E é “Conteúdo Comercial” porque, na verdade, mesmo que se ouça ou leia “parceria”, há sim um pagamento pelos ditos “parceiros”, que, na verdade, recebem uma factura pela prestação de serviços, neste caso, a conferência com direito ao uso da chancela Público, como jornal.
Mas é aqui que a ‘porca torce o rabo’. e é aqui que muitos directores editoriais permitem a promiscuidade que somente uma torpe hipocrisia pode sustentar.
Pode defender-se que um jornal, ainda mais nestes tempos de multimédia, se comporte como uma estação de televisão ou uma rádio, fazendo conviver programas de entretenimento ou de formação – onde é mais do que aceitável e bastante justificável o patrocínio ou publicidade, devidamente identificados – com programas de informação. Porém, nos programas de informação ou com conteúdos informativos jamais é aceitável que surja directa ou indirectamente qualquer relação comercial externa com a actividade jornalística, mesmo se implicitamente mencionada sob a forma de “parceria”, porque isto é um eufemismo comercial para prestação de serviços a troco de dinheiro.
E, no meio disto, os jornalistas só podem fazer como o diabo fez à cruz: fugir dali a sete pés. O mundo dos jornalistas é fazer notícias; não é ser um funcionário comercial.
Ora, no jornalismo, tem de se ser como a ‘mulher de César’. E por isso quem diz: “No PÚBLICO, a redacção não sabe nem tem de saber dos negócios que a Direcção Comercial faz com empresas para efeitos de publicação de conteúdos comerciais“, tem de ter noção do valor das palavras.

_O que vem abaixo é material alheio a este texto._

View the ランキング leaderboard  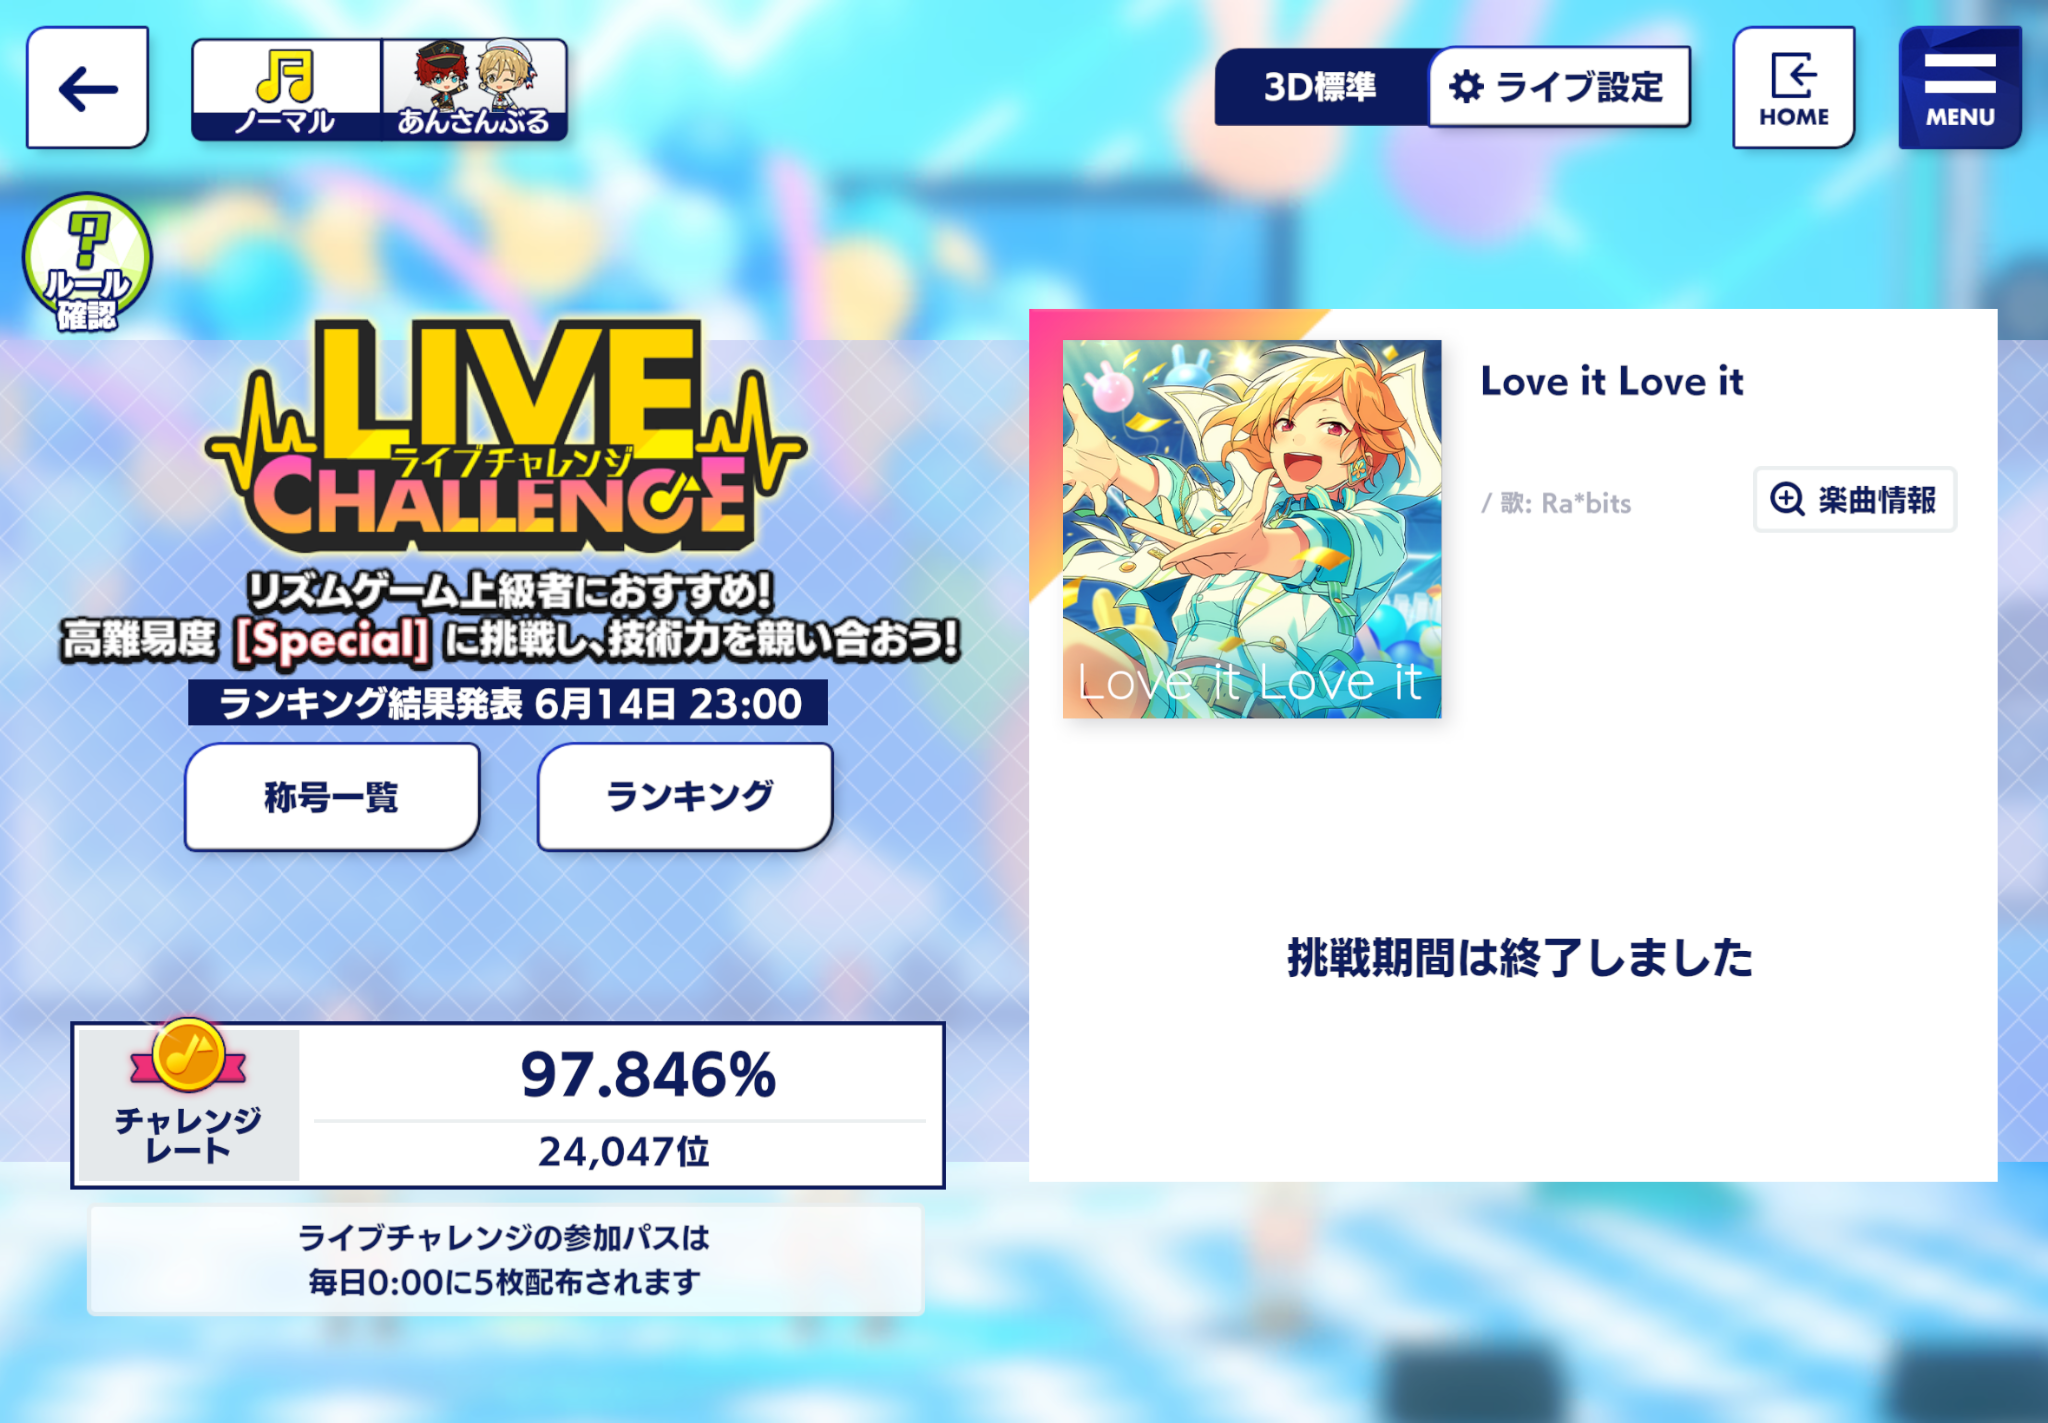point(686,797)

Assim sendo, quem acham que foi o mestre-de-cerimónias da dita conferência comercial sobre hidrogénio verde paga por um leque de empresas e associações?
Nem mais: David Pontes, director do Público – esse mesmo que, vamos lá repetir, escreveu que “no PÚBLICO, a redacção não sabe nem tem de saber dos negócios que a Direcção Comercial faz com empresas para efeitos de publicação de conteúdos comerciais”, e que garante que “a redacção não faz escolhas editoriais tendo em conta o que sai ou não sai no Estúdio P ou noutro espaço comercial.”

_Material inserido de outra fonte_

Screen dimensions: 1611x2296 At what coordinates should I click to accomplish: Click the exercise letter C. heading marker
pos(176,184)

Talvez não faça escolhas editoriais em função destes pagamentos – e talvez o facto de o Público ter publicado, ao longo dos últimos tempos, dezenas de artigos noticiosos sobre hidrogénio verde seja apenas por interesse editorial, e que, por exemplo, empresas como a Galp surjam agora sempre como paladinos do ambiente seja porque, enfim, são mesmo paladinos do ambiente.
Mas se David Pontes quer manter a aparência de jornalista impoluto – batendo no peito a sua independência e mostrando-se ofendido por acusarem o seu jornal de promiscuidades –, não convém então que vista a pele de lobo, querendo com isso parecer cordeiro.
Não convém nada que, por exemplo, apareça assim numa sessão de boas-vindas de um evento comercial – um dos tais que ele diz não sabe nada nem ter de saber –, a declarar logo no início: “Queria agradecer a todos os presentes e a todos os que fizeram esta conferência possível; obviamente aos nossos parceiros: a Galp, a Hyveritas, a PRF, a SmartEnergy, a Deloitte, como nossa parceira de conhecimento, e ainda obviamente a Associação Portuguesa de Energias Renováveis e a Associação Portuguesa para a Promoção do Hidrogénio”.
Isto foi o que ficou gravado. E imagine-se aquilo que não ficou, entre salamaleques, enquanto a Público Comunicação Social S.A. facturava aos “parceiros” a credibilidade de um jornal com a presença do seu próprio director como mestre-de-cerimónias. Não é essa a função de um jornalista, muito menos de um director que quer ser credível, e que acha que o jornalismo se credibiliza com essa promiscuidades.
Enfim, o problema disto tudo não é só a hipocrisia; é estar a matar-se, assim, o jornalismo. E achar-se que o ‘mau da fita’ é o mensageiro e não o hipócrita que só torna a degradação ainda mais lastimável.